Perché no? Forse Maurita, nel suo zelo e amore materno, nelle sue preghiere, meditazioni ed estasi mistiche, già vedeva il suo piccolino che si mescolava con i santi della Chiesa, con Francesco e Ignazio, con Giovanni Bosco e Filippo di Gesù, con i martiri cristeros legati alla storia della sua famiglia. Sì, la benevola Maurita, il modello di ogni Legionario e consacrato, era l’altra madre, oltre a Maria, che aveva generato nel suo grembo un uomo scelto, l’eletto, l’unto.
E Maurita consigliava i Legionari e li visitava casa per casa, accompagnò suo figlio, non il semplice sacerdote, ma il Direttore generale, a “nostro padre e fondatore” per attendere alle necessità di una congregazione che saliva come la schiuma, tutto andava bene, tutto parlava delle benedizioni di Dio e della presenza del suo Spirito. Erano buoni tempi.

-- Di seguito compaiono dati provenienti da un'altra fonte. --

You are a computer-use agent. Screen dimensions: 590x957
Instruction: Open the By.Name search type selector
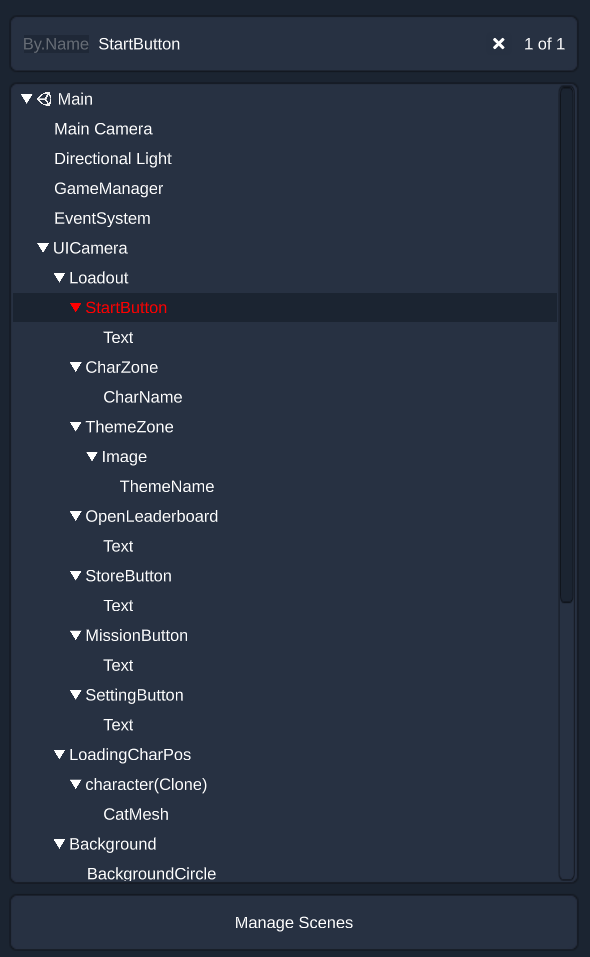56,44
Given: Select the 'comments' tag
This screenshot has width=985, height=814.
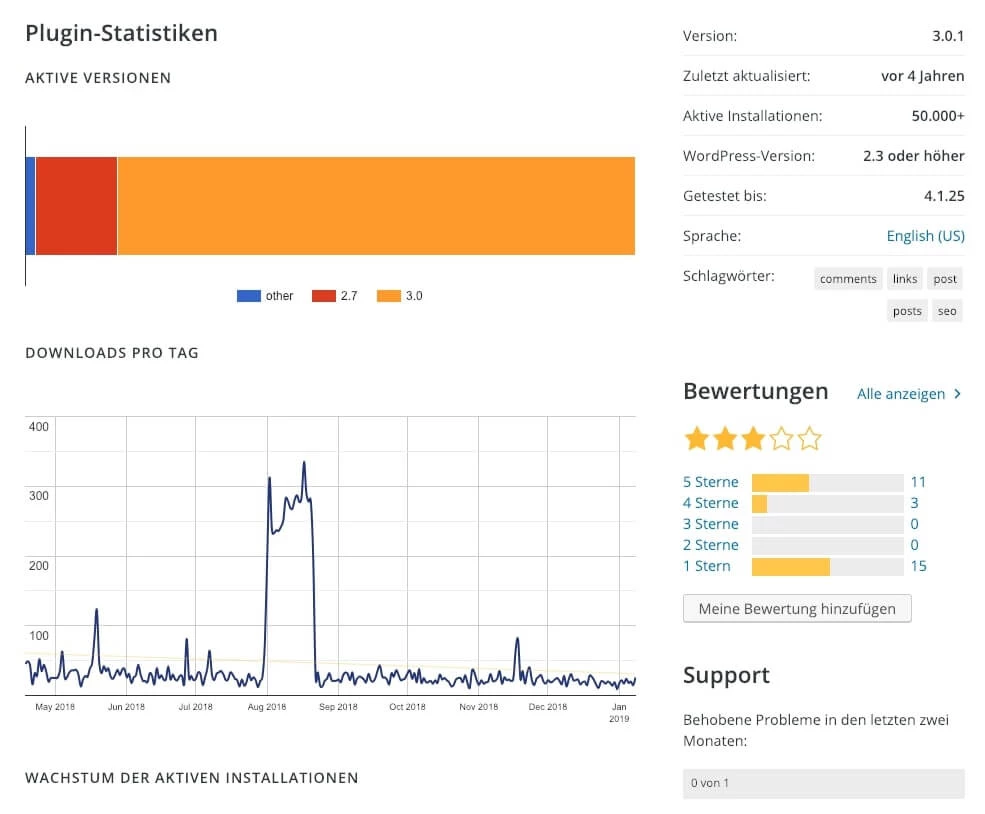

Le immagini della sua vita sono testimonianza dell’orgoglio per suo figlio, leccato, ben vestito e bello, infagottato nella sua armatura clericale. La madrecita lo abbraccia e nei suoi occhi si legge il pensiero: “Questi è il mio figlio diletto, ascoltatelo…” Andava e veniva, si prostrava davanti al tabernacolo, sicuramente chiedeva a Gesù per la santità del suo Legionario e di tutti quelli che avevano creduto in lui. E così come si prostrava davanti al mistero, altri si prostravano davanti a lei, arcivescovi, vescovi e cardinali, laici e laiche, figli e figlie con una fede che forse sfiorò il fanatismo Che onore, che orgoglio baciare la mano della progenitrice!
Mamá Maurita morì. Dicono quelli che conoscono che fu sepolta a Cotija, in un luogo dove, anni dopo, i resti di suo figlio sacerdote avrebbero occupato la stessa sepoltura… in fin dei conti, la madre santa offrendo l’ultimo luogo di riposo a suo figlio che morì impenitente, accusato delle più abominevoli perversioni, delitti e degradazioni che traboccarono verso la sua Legione. Intercesse per altri, ma non poté fare il miracolo più grande, quello di cui avevano bisogno i Legionari in questi tempi di estinzione progressiva provocata dal fondatore, il suo piccolino tanto amato.
Ay mamá Maurita! Servirono i tuoi consigli belli e edificanti? Tu figlio sacerdote risultò più lupo che pastore; tuo figlio, a cui volevi tanto bene e che avvicinasti a Gesù, ingannò, truffò e delinque. ¡Ay mamá Maurita! Che bene che ora riposi. Se vivessi, dove metteresti l’agnellino di tuo figlio sacerdote? L’avresti allontanato dal presepe di Gesù? Sarebbe vicinissimo alla caverna del Diavolo?